The significance of Umar Cheema’s abduction

With all the problems in Pakistan–the flooding in the country that might be the worst ever; the increasingly devastating sectarian and separatist violence that has taken the lives of hundreds of Pakistanis and at least four journalists–focusing on what happened to Umar Cheema, a reporter for The News, might seem almost a sidebar story. But it’s not. It’s something much larger.

Cheema was abducted, beaten, and humiliated over the weekend in Islamabad (see our alert from Wednesday.)

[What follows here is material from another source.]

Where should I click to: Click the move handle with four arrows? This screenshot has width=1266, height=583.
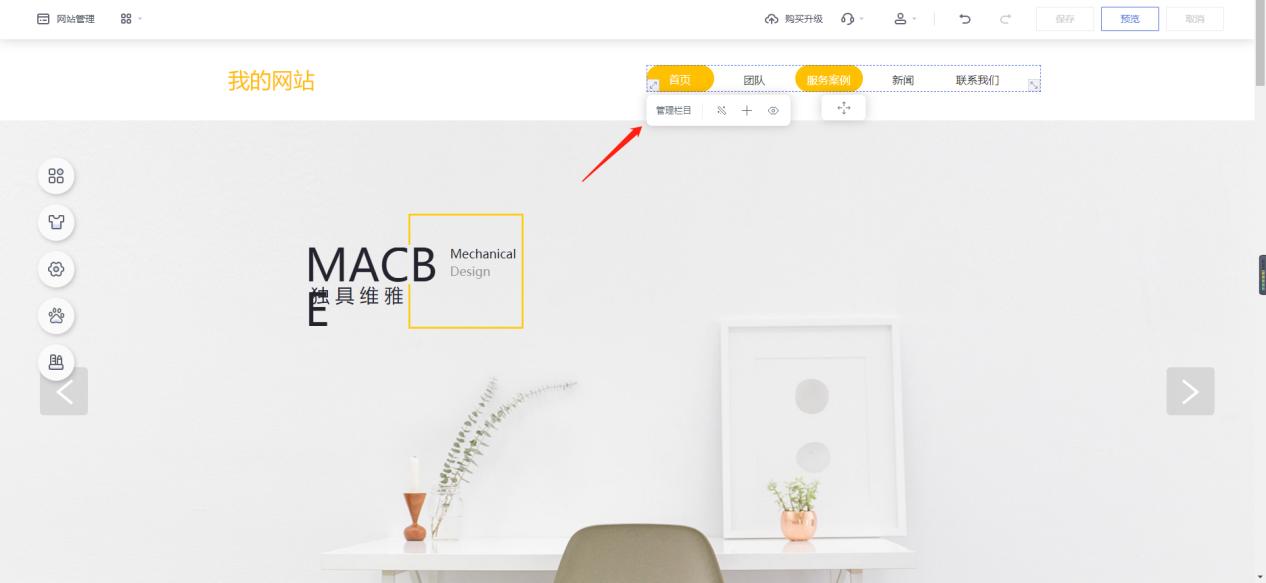coord(843,107)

The group editor for The News (the largest English-language paper in Pakistan, published by the Jang Group of Newspapers), Shaheen Sehbai, who is traveling in the U.S., was the first to contact me about the abduction. I wasn’t able to get through to Umar until Wednesday evening, after we had posted our alert. His first message was typical of him: “Hope you’re doing OK. I’m fine and in high spirits.”

When I asked who had done this to him, his answer was measured: “The men were in police uniforms but they weren’t policemen, I suppose. I did a number of stories that were highly critical of the army, the federal government, including President Asif Ali Zardari. I can’t precisely say who could be behind this attack but I believe that army-controlled intelligence agencies and civilian agencies should explain their position.”

In The News‘ account of the abduction, Umar said his kidnappers had asked him if he was trying to discredit the government with his reporting and bring about another military government–historically the default solution for tottering Pakistan presidencies. That still begs the question of who took him, but if you want to see whose list of enemies list Umar might be on and why he’s not sure who would so terribly abuse him, The News posted his more recent stories with the terrific headline “What Cheema reported and paid for through his nose.”

Even though we reported that Prime Minister Syed Yusuf Raza Gilani called Cheema to assure him the attack would be thoroughly investigated, there is good reason to doubt that it will be. At least in terms of murders, there has been no investigation with subsequent prosecution of anyone who has killed a journalist in Pakistan beyond that of the case of the American Daniel Pearl, The Wall Street Journal reporter who was abducted in January 2002 and killed about a month later.

In our alert on Umar’s ordeal, I quoted the English-language daily Dawn‘s widely reprinted editorial, which said: “No half-hearted police measures or words of consolation from the highest offices in the land will suffice in the aftermath of the brutal treatment meted out to journalist Umar Cheema of The News. This paper’s stand is clear: the government and its intelligence agencies will be considered guilty until they can prove their innocence.”

It’s worth reposting that. Arguably, President Asif Ali Zardari’s government hasn’t been as heavy-handed as the Musharraf government that came before him, but Zardari’s record is hardly admirable.

The targeted, politically motivated attack on Umar is precisely the sort of event that, even amid the rest of Pakistan’s woes, serves as a turning point in closing the space in which journalists operate.  Dawn‘s editorial got it dead right when it said: “His torture was a message to not just an individual but the entire journalistic community in Pakistan that a certain type of criticism will no longer be tolerated. The government must probe this incident with honesty of purpose, which is a bit of an ask, and come clean with its findings. Journalists have been killed in Pakistan before. This time though a media person was abducted, subjected to physical pain and then released to send a message to writers at large.” 

That’s the significance of Umar Cheema’s abduction–it was a message sent to all journalists in Pakistan, and it may not have come from the Taliban, or al-Qaeda, or any one of the scores of groups engaged in combat with the legitimate authorities across the country. As Dawn says, it is “a bit of an ask” to expect an honest investigation given Pakistan’s past record in incidents like these. But it’s still not too much to ask.